Back in the early days, PDF shared it’s imaging model with Adobe’s first big hit, PostScript. PDF files were created in one of two ways, through the PDF Writer, an operating system level driver, and through the Distiller which converted PostScript to PDF. You could also code PDF files by hand, which I personally witnessed on more than one occasion, but that technique really doesn’t apply to this discussion and makes my brain hurt.
Note: This is the fourth in a series of my articles addressing PDF Optimization. You can read the prior articles at the links below.
So… When is refrying a PDF a good idea?
Never!… well… almost never.
First, some background…
As PDF began to get more popular, other non-Adobe tools became available to produce them. Some of these tools produced very good PDF and others produced very bad PDF… and some of the applications that consumed PDF had some trouble reading the bad ones.
The other detail that’s important to know is that what allows PDF viewers to randomly access any page in the file even with documents that are tens of thousands of pages long is the cross reference table which tells the viewer which bytes belong to which object.
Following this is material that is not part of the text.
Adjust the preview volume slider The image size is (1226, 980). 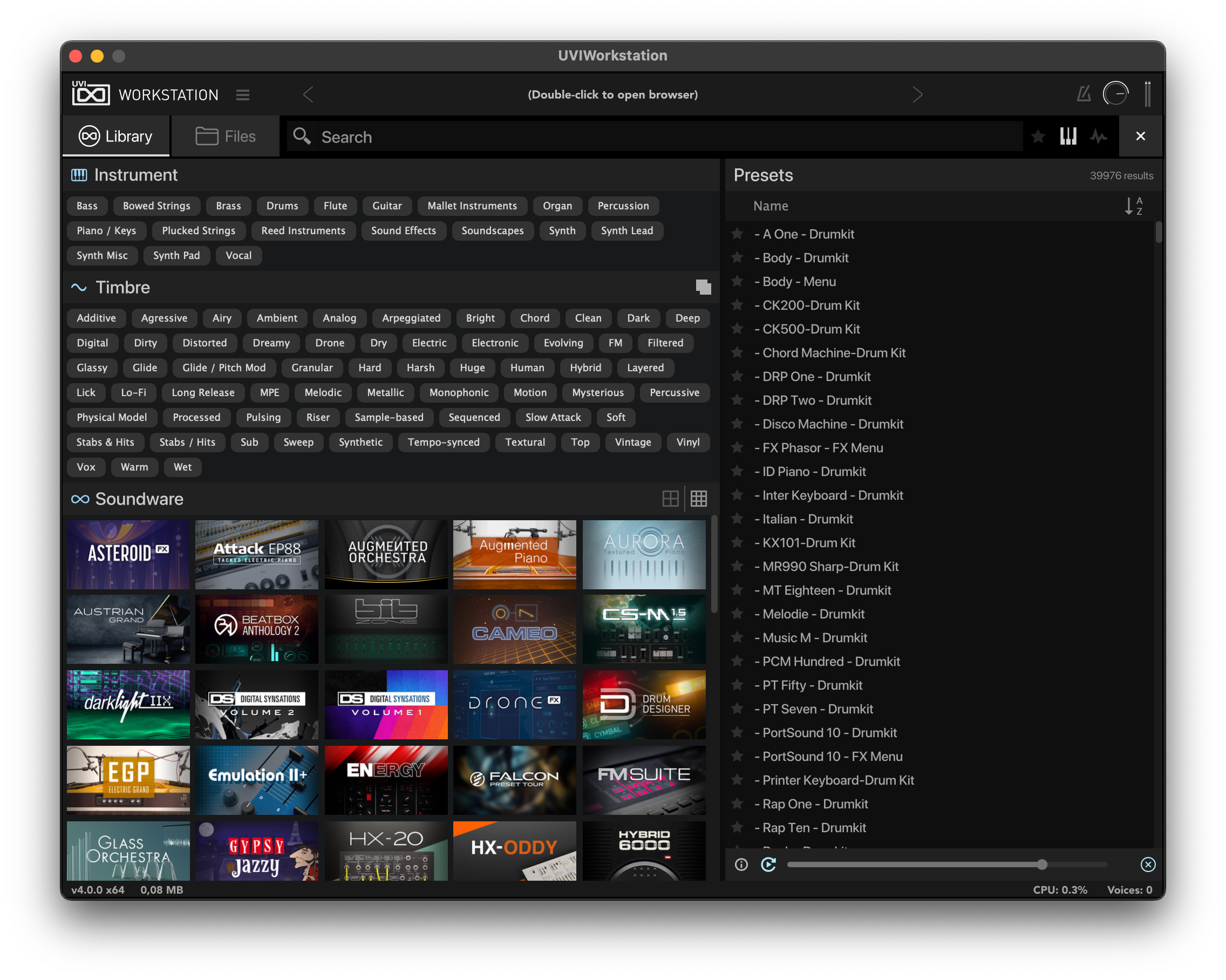coord(1041,865)
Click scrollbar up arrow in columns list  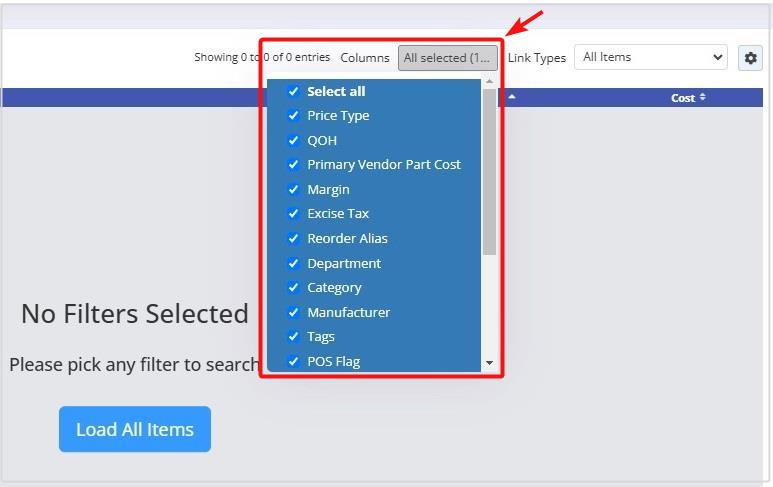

Back in 1995, email servers tended to do weird things with attachments and a line separator on one operating system wasn’t necessarily the same as on another. These two issues combined with the fact that getting PDF right is non-trivial, Adobe decided, rightly, that their viewer would need to be somewhat forgiving and built in some “repair” code for malformed PDF files. For PDF to succeed, it had to be perceived as reliable, so if Acrobat needed to be able to open PDF files that were created by third party software that may be less than perfect, so be it.
But not all PDF tools were so forgiving.
The Emergence of Refried PDF:
I don’t remember the exact customer that introduced the term “refried PDF” but I do remember laughing when I first heard it used; I knew what they meant immediately. I’d even done it myself on occasion. A refried PDF is one where you convert the PDF to PostScript then use the Distiller to convert it back to PDF; the process fixed a lot of troublesome PDF files.
What was really going on is that the file was opened in Acrobat, it got repaired, then printed to PostScript, then converted back to PDF by Adobe’s Distiller. Acrobat fixed the file, created a valid print stream, then it was converted to PDF using a really good tool.
The process fixed a lot of troublesome PDF files.
But then PDF evolved. Features like transparency, new image compression technology, tags and structure, XMP metadata, and interactivity got added. These things didn’t translate to PostScript so they got lost on the way out of PDF resulting in a less capable refried PDF.
Also, the tools got better. It became possible to use PDF library technologies to transcode one PDF directly into a new PDF that was free of errors and had the characteristics that the developer needed for that particular application… and PDF Optimization was born.
There are still some reasons why a developer might want to refry a PDF file, I won’t go into those here but if you are interested, read Refrying PDF files at Prepressure.com. But PDF Optimization will get you a lot farther than refrying ever could and the process won’t be lossy… unless you want it to be… but that’s an article for the future.